> **PASSAGE TO READ**:
● ● ● ●
Smart Industries’ Toppers Talk Ticket Time, Giant Taj Mahal, the Fair Play Pledge and the Future for the Agile Company

In the 1960s, the late Gordon Smart founded a company that has helped transform the amusement and redemption landscape. Smart Industries, now headed by Gordon’s son Jeff, has been a mainstay in crane games since its inception, and today continues to revolutionize cranes with innovative ideas such as their most recent success, the Ticket Time crane.

This concept, which the firm proports to have popularized, adds a lucrative twist to the traditional idea of what you can win in a crane. With Ticket Time, operators can utilize tickets, bundled in rings or preformed to designate a certain amount as the prize, adding synergy to game rooms with redemption counters and a fun new way for players to save for a coveted prize.

Smart’s Ticket Time during setup at the Sega EAG booth.

“In 2016, Ticket Time was up and coming,” Smart Industries’ VP Jim Dupree said. “It has now proven to be one of the best games we’ve ever made. We’re getting reports of machines averaging $1,500 a week, I even had a guy call me saying his double Ticket Time made $7,000 in one week. We’ve gotten a lot of thanks for this one, and it feels good to sell something that rolls a lot of money out for a customer.”

The Des Moines, Iowa-based firm has had great success building an entire crane dedicated to tickets, and believes the concept is actually more complicated than simply throwing ticket bundles into old machines. Dupree first took note of the concept in 2007 while traveling through Europe, latching on to the idea and moving Smart Industries toward Ticket Time. Smart Industries collaborated with Clarence Mabe and S&M Amusements to design a crane around the concept, immediately seeing the benefit to adding features with tickets specifically in mind.

“The presentation was a major focus for us, we think it’s as good as it gets,” Dupree continued. “It looks like an exciting piece, something new and fun. We’ve seen a lot of operators and competitors just throwing rings of tickets into old machines now that the idea has become popular, but it just doesn’t earn the same.”
● ● ● ●
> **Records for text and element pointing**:
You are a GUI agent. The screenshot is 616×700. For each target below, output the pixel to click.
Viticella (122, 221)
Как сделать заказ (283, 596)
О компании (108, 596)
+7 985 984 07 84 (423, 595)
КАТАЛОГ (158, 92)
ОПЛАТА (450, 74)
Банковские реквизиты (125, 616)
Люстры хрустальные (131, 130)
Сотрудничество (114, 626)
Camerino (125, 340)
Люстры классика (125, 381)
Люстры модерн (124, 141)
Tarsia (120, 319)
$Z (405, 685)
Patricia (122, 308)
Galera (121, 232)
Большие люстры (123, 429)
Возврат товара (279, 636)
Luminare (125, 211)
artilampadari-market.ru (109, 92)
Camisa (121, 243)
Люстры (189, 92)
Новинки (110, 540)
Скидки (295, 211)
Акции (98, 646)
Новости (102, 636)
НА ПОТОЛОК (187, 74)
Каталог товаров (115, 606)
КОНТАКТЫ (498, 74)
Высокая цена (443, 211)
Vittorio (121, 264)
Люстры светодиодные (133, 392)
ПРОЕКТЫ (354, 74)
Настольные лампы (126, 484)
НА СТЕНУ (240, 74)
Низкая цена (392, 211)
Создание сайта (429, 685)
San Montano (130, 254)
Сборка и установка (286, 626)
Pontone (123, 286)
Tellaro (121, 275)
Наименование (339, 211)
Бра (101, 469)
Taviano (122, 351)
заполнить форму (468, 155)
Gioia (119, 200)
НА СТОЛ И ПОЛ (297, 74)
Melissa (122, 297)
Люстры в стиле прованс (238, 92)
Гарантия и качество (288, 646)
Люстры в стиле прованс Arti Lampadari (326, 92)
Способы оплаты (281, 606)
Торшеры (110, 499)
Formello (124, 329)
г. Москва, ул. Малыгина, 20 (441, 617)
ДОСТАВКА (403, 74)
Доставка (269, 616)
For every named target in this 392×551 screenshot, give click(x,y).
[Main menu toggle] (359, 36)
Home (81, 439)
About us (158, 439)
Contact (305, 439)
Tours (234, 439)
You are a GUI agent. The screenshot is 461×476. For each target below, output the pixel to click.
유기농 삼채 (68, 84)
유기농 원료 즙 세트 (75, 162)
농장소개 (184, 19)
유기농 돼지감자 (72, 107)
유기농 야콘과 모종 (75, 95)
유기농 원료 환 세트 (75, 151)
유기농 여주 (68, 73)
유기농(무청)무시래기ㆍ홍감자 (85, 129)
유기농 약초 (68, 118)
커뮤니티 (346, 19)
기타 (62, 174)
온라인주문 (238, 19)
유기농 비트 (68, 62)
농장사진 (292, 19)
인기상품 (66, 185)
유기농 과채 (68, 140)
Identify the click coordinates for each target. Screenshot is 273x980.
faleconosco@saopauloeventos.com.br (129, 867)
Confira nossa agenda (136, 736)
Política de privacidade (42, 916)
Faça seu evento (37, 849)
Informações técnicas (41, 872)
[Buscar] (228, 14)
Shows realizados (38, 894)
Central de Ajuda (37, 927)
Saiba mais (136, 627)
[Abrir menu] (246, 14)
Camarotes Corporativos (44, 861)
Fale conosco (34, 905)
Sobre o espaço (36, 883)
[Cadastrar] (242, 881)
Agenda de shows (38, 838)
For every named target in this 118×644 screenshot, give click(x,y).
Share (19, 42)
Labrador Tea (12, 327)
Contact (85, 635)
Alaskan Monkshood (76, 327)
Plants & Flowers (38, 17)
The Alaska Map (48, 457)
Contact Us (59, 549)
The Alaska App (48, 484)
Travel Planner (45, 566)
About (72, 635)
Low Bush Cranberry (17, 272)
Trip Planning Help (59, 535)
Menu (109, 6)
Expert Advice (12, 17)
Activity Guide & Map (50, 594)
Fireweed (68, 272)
● ● ● ●
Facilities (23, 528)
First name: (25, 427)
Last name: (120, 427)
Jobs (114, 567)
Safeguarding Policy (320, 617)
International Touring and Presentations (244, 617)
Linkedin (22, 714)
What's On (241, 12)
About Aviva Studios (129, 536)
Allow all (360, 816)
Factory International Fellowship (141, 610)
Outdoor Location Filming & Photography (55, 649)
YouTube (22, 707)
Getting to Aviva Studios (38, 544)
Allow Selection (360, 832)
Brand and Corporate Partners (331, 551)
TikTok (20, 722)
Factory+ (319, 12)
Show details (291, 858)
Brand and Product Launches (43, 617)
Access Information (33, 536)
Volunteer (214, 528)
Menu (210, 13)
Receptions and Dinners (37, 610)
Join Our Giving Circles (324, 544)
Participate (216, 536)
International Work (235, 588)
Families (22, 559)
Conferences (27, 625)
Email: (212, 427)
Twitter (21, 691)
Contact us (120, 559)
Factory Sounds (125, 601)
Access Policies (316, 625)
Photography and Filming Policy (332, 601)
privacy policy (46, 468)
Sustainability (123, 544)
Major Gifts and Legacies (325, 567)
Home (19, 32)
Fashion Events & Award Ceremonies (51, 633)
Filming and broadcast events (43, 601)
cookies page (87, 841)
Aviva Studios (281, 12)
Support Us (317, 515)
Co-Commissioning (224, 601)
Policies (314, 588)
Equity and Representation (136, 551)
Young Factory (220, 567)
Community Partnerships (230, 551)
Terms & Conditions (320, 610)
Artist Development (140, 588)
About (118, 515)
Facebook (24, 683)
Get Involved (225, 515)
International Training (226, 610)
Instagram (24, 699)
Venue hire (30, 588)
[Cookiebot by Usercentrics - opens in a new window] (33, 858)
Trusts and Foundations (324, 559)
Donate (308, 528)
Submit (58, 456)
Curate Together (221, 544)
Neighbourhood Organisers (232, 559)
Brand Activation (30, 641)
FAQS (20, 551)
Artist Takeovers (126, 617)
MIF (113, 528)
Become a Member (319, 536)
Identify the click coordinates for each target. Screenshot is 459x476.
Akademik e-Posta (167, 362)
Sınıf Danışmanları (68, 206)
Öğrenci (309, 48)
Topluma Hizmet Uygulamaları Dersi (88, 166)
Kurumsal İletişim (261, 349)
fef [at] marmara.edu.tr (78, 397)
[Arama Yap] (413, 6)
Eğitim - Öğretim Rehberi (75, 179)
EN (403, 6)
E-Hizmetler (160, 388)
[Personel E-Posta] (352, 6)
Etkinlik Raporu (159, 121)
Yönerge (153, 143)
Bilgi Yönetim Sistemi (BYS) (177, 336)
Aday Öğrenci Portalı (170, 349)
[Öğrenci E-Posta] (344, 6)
● ● ● ●
> **PROBLEMS TO SOLVE**:
1. In the Smart Industries article, in what year and where did Dupree first take note of the ticket crane concept?
2. List every person the Smart Industries article names.
3. Please extend the Smart Industries article beyond its final paragraph.

> **EXERCISE RESULTS**:
1. In 2007, while traveling through Europe.

2. Gordon Smart, Jeff (Gordon's son), Jim Dupree, Clarence Mabe

3.
Smart Industries has expanded the ticket crane idea into some of their other machines. As an example, the firm’s massive Giant Taj Mahal can come equipped for giant ticket rings now. Beyond the flexibility that offers, Dupree thinks the company’s expanding line of ticket cranes has added to the name recognition and popularity of the concept in general. And he might be on to something: multiple YouTube videos (especially those from the popular arcade-going Plush Time Wins channel) show players joyously struggling to win the most tickets from Smart Industries’ machines, with some having upwards of three million views!

“We don’t always sit on top of the mountain,” Dupree said in reference to the firm’s recent success. “But when we do, we like to stay there for a bit.”

“This concept has worked well for us and our customers,” said Jeff. “But we have plenty of more exciting things to come. We’re at a high point right now, and that doesn’t always happen, but we feel quite humble about it and appreciate the constant support from our customer base and distributors.”

Most of those exciting things are still being kept on the downlow, but both Smart and Dupree hinted at big things to come at the Amusement Expo and the further-off IAAPA Expo.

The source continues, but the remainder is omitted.